Pediatric extra-axial glioblastoma with bone invasion leading to a subcutaneous mass: A case report.

BACKGROUND

Pediatric glioblastoma multiforme (p-GBM) is an exceptionally rare and aggressive brain tumor, with even fewer reported cases with radiographic and intraoperative characteristics that mimic those of extra-axial lesions, often posing a diagnostic challenge. Despite advancements in imaging technologies, the diagnosis of GBM can still be intricate, relying primarily on histopathological confirmation.

CASE DESCRIPTION

We present a unique case of a 15-year-old female who presented to our hospital with a new-onset focal-to-bilateral tonic-clonic seizure described as clonic movements of her left hemicorps; on clinical examination, a subcutaneous mass was evident in the right parietal region. Magnetic resonance imaging of the brain revealed a sizable extra-axial enhancing mass measuring 9 cm, located in the right parieto-occipital region with notable bone invasion.

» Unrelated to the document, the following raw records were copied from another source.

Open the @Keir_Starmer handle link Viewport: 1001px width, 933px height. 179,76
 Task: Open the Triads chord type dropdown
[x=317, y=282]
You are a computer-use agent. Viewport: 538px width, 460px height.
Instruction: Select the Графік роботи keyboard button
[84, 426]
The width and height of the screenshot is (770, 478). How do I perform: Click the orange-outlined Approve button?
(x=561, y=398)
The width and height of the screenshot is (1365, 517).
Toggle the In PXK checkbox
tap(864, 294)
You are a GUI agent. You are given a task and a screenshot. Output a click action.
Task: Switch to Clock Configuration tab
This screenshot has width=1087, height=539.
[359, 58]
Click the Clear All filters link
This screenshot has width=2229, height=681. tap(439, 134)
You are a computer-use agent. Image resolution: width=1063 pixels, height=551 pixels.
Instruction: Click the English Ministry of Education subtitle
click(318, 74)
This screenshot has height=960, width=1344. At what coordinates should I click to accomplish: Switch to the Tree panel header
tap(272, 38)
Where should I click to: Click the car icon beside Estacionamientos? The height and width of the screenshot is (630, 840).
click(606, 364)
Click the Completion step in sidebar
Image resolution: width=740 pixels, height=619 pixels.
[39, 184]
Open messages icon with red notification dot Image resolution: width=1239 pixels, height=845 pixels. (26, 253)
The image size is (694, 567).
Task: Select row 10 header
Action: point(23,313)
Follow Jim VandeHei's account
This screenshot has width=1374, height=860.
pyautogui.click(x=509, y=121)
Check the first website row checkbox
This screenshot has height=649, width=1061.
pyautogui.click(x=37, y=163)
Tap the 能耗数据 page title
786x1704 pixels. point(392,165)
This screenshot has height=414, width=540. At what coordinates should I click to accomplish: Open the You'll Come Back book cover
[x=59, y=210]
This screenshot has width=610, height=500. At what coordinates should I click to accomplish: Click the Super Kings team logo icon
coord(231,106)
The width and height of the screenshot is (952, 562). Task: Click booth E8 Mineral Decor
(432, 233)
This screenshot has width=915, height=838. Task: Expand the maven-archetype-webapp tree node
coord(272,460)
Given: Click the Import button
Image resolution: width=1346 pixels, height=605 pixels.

Moreover, the intraoperative findings revealed an extra-axial mass attached to the dura. Total resection was achieved. The histopathological analysis confirmed the diagnosis of glioblastoma multiforme. Subsequently, the patient underwent adjuvant radiotherapy in conjunction with temozolomide chemotherapy. Postoperatively, she exhibited clinical improvement and remained stable throughout the 6-month follow-up period.

CONCLUSION

We present the first case of extra-axial p-GBM in a young patient, which remarkably led to the destruction of the bone and finally resulted in a sizable parietal subcutaneous lesion in the absence of prior surgery or radiation.